Des individus jugés et condamnés à des peines de prison se promenant librement au vu et au su de tout le monde, des prisonniers évadés se réfugiant chez leur marabout, des dossiers qui tombent dans « l’oubli »… Au Sénégal comme dans beaucoup d’autres pays, l’égalité devant la justice ne renvoie pas à la même réalité pour tous. La dernière affaire en date (voir J.A.I. n° 2202) est celle Khadim Bousso, le marabout condamné pour banqueroute frauduleuse à une peine de prison ferme et au paiement de près de 2 milliards de F CFA à la Banque internationale pour le commerce et l’industrie du Sénégal (Bicis), filiale de la Banque nationale de Paris (BNP).
Profitant de son passage au pavillon spécial des détenus, Khadim Bousso s’est évadé, le 29 avril, de l’hôpital Le-Dantec de Dakar, bénéficiant de la complicité du garde, un disciple de la confrérie mouride, dont il est un dignitaire. Le fugitif est resté deux semaines sans être inquiété à Touba, capitale religieuse de sa confrérie, se payant le luxe d’intervenir sur les ondes des radios privées pour démentir ceux qui disaient qu’il avait été expulsé par le khalife général des Mourides.
Deux semaines durant, les manchettes des journaux ont été consacrées à cette affaire. Seul l’État s’est signalé par un mutisme gêné. Pas un mot du gouvernement sur les raisons qui empêchaient les forces de l’ordre d’aller cueillir l’évadé.

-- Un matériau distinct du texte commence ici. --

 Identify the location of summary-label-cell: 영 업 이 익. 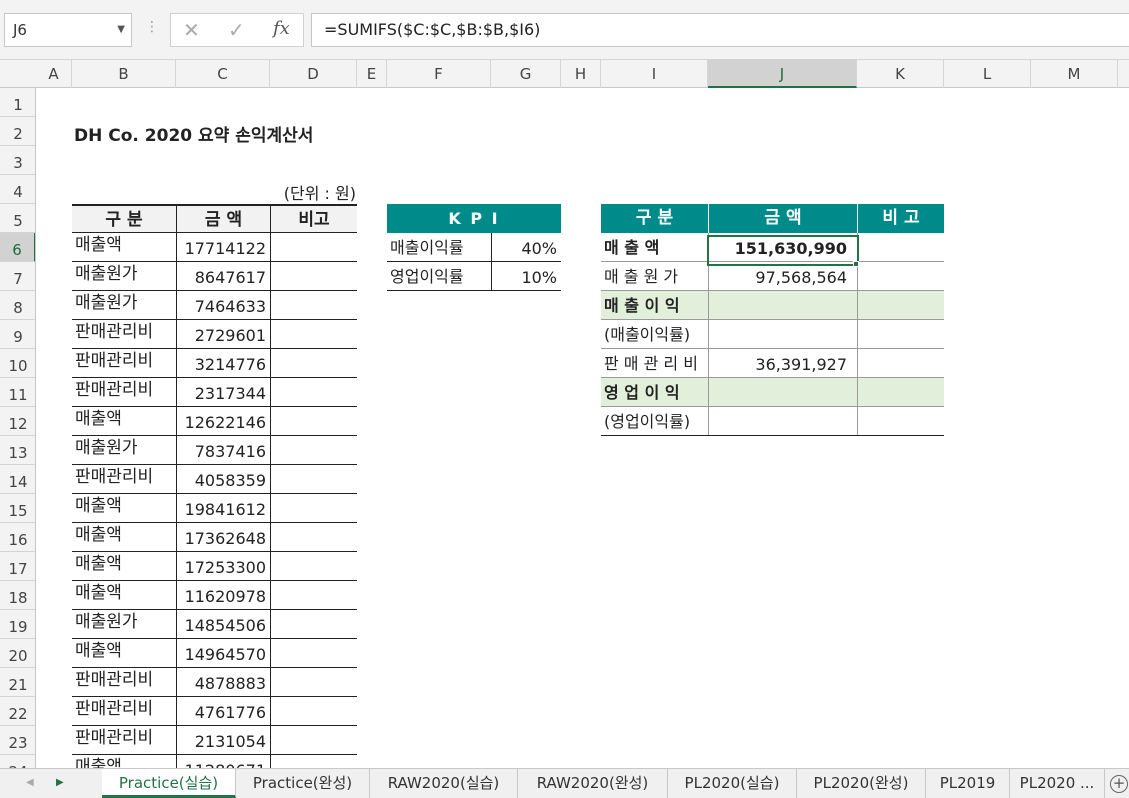
(654, 392).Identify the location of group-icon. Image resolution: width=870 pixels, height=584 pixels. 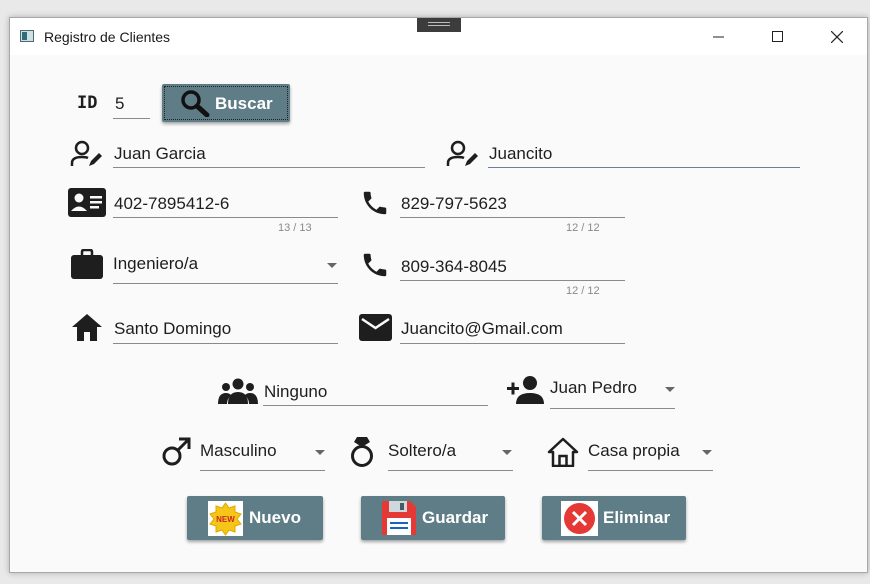
(238, 391). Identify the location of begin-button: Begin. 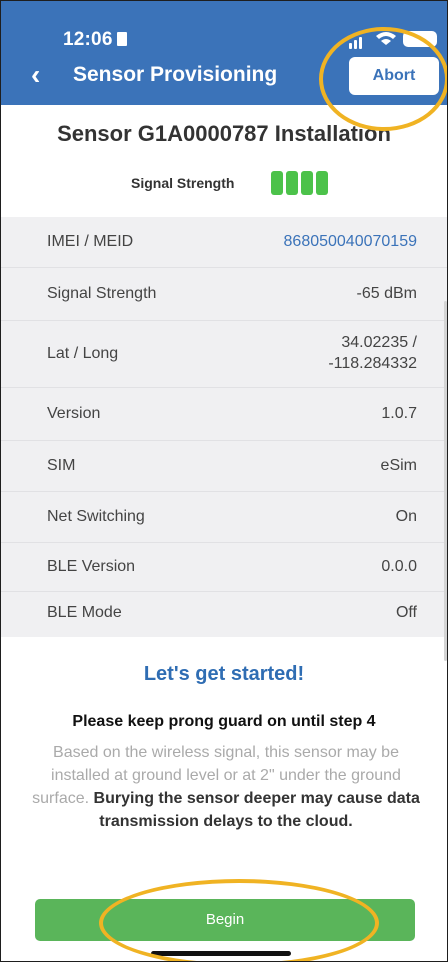
(225, 920).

Tout au plus les policiers ont-ils fait savoir qu’ils n’avaient pas reçu d’ordre en ce sens. Argument que les juristes ont pris avec le sourire, faisant remarquer qu’il n’est point besoin de mandat pour arrêter un détenu en cavale. Il a fallu attendre dix jours pour que le doyen des juges d’instruction lance un mandat contre Khadim Bousso.
Cette affaire n’est pas la seule du genre. Depuis 2002, un homme d’affaires libanais du nom de Mounir Bourgi, condamné en dernière instance, vaque tranquillement à ses occupations, malgré les démarches répétées de l’avocat de la partie civile pour l’envoyer purger sa peine.
Ces dysfonctionnements de la justice ne sont pas l’apanage du nouveau pouvoir. Sous les socialistes, un promoteur immobilier véreux était allé, lui aussi, se réfugier chez son marabout, le khalife des Layènes, et ne sortit de sa planque que pour quitter le pays. Quant au fils d’un dignitaire tidjane, condamné par contumace dans l’affaire de l’assassinat de six policiers, en 1994, il avait poussé l’audace jusqu’à venir assister à un autre procès, quelques semaines après sa condamnation.